Hundreds of homes have been raided since the start of Operation Brother's Keeper. © Ella David

Mustafa Aslan died on Friday afternoon after being shot in the head by an Israeli soldier at Qalandiya refugee camp near Ramallah a few hours previously. He was 22-years-old.

Mustafa is the third Palestinian victim of the Israeli authorities’ ‘search’ for three missing teenagers – two Israeli and one US-Israeli – who went missing on 12 June after leaving the illegal Israeli settlement bloc of Gush Etzion near Hebron. 

Earlier on Friday 20 June, 14-year-old Mahmoud Dudeen was killed in a village near the southern West Bank city of Hebron. 

The Israeli authorities claim that Palestinians kidnapped 16-year-olds Naftali Fraenkel and Gilad Shaar, and Eyal Yifrah, aged 19, when the three while hitchhiking back to their home near Jerusalem.

The anguish of the parents of any missing child is impossible to comprehend. But the Israeli government has not launched Operation Brother’s Keeper out of concern for the families.

The alleged abduction is being used to justify the largest Israeli military operation in the West Bank since the bloody second Palestinian intifada (uprising) of 2000-04.

### Short problem 1
According to the excerpt on Operation Brother's Keeper, where was Mustafa Aslan shot?
### Short problem 2
Pick up the article on Operation Brother's Keeper after its final sentence and carry it on.

### Data provided
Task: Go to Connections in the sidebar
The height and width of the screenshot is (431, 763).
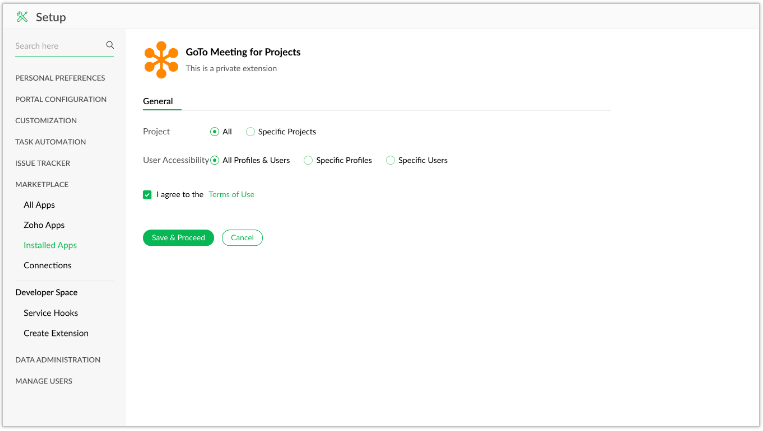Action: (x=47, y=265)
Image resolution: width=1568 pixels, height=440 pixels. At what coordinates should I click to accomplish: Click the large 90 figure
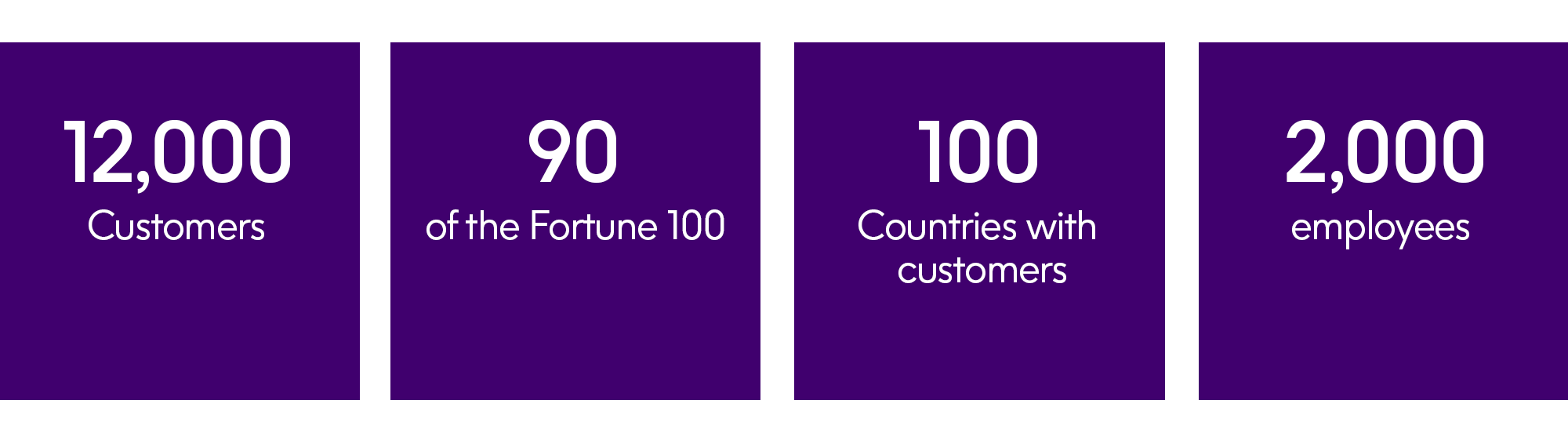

### Final answer 1
At Qalandiya refugee camp near Ramallah.

### Final answer 2
Pouncing on an opportunity

No group has yet claimed responsibility for the supposed attack. This hasn’t stopped the occupying government from jumping to conclusions: ‘Those who carried out the kidnapping of our youngsters are Hamas people,’ says Israeli President Benjamin Netanyahu.

The timing is not coincidental.

Israeli officials are working to break up the Hamas party in the West Bank. This is a way to undermine the recently formed Hamas and Fatah unity government, which poses a real threat to Israel’s ‘divide and rule’ strategy of occupation. This is no secret. ‘We have two efforts ongoing in parallel,’ said Israeli military spokesperson Peter Lerner in a press conference on 18 June. ‘First is to bring back the boys, and the second is to take a toll on Hamas for its actions.’

Hamas greatly embarrassed the Israeli government when Israeli soldier Gilad Shalit was kidnapped in 2006 in Gaza and released in 2011 only under a deal that saw the release of 1,027 Palestinian prisoners in exchange for the soldier.

Another reason for the occupying government’s escalation of violence is the growing resistance inside Israel’s prisons. Around 300 Palestinian political prisoners are on hunger strike, 100 of these entered their 58th day today. The panic of Israeli Prison Service has resulted in a bill speeding through parliament that, if it gets final approval on 23 June, would allow the force-feeding of the hunger-strikers – widely considered a form of torture.

An iron grip

Since Operation Brother’s Keeper began on 12 June, over 300 Palestinians have been abducted – a hundred for each missing Israeli.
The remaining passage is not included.